**Task statement**
Can you copy every record below word for word, leaving the pictures out?

**Dataset entries**
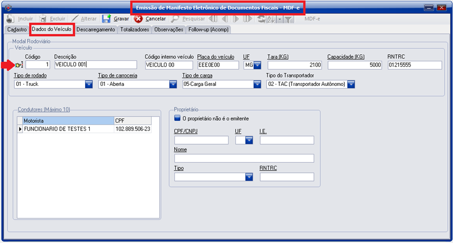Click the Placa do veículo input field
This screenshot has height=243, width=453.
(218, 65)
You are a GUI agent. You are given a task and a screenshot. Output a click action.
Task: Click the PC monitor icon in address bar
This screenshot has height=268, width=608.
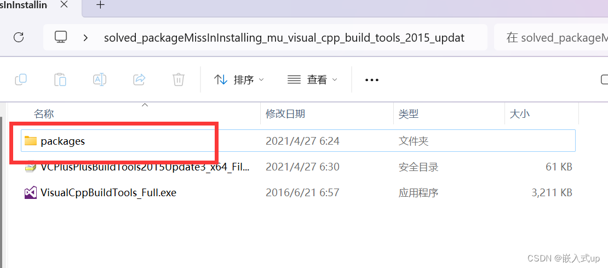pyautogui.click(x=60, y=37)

**Task solution**
Click the Placa do veículo input field
This screenshot has height=243, width=453.
(218, 65)
You are a GUI agent. You are given a task and a screenshot. Output a click action.
Task: Click the PC monitor icon in address bar
This screenshot has height=268, width=608.
pyautogui.click(x=60, y=37)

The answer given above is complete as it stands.